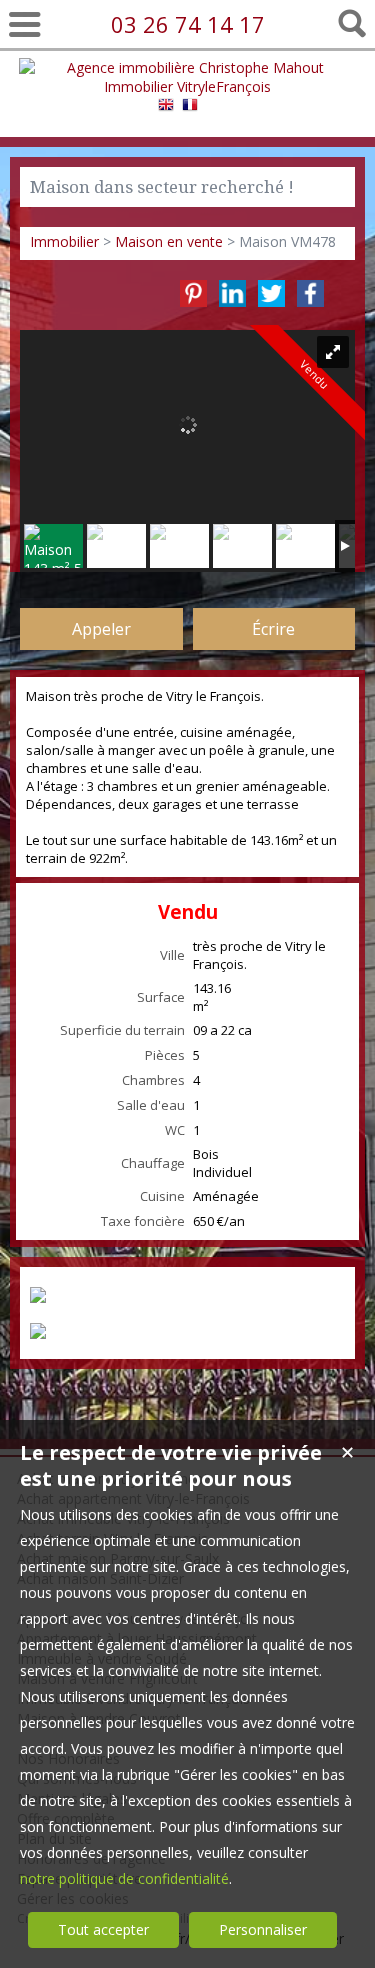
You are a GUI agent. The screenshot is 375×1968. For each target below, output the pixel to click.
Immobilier (64, 241)
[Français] (190, 107)
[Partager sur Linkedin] (232, 293)
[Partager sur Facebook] (310, 293)
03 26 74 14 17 (188, 24)
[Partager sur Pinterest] (193, 293)
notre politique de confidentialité (124, 1878)
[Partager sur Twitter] (271, 293)
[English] (166, 107)
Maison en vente (169, 241)
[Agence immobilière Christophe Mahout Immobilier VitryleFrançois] (188, 86)
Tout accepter (103, 1929)
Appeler (101, 629)
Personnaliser (263, 1929)
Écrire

+++++

→ **WHAT THIS TASK INVOLVES**: Reproduce all entries without any change, and omit the pictures.

→ **YOUR SOLUTION**:
You are a GUI agent. The screenshot is 375×1968. For each target below, output the pixel to click.
Immobilier (64, 241)
[Français] (190, 107)
[Partager sur Linkedin] (232, 293)
[Partager sur Facebook] (310, 293)
03 26 74 14 17 (188, 24)
[Partager sur Pinterest] (193, 293)
notre politique de confidentialité (124, 1878)
[Partager sur Twitter] (271, 293)
[English] (166, 107)
Maison en vente (169, 241)
[Agence immobilière Christophe Mahout Immobilier VitryleFrançois] (188, 86)
Tout accepter (103, 1929)
Appeler (101, 629)
Personnaliser (263, 1929)
Écrire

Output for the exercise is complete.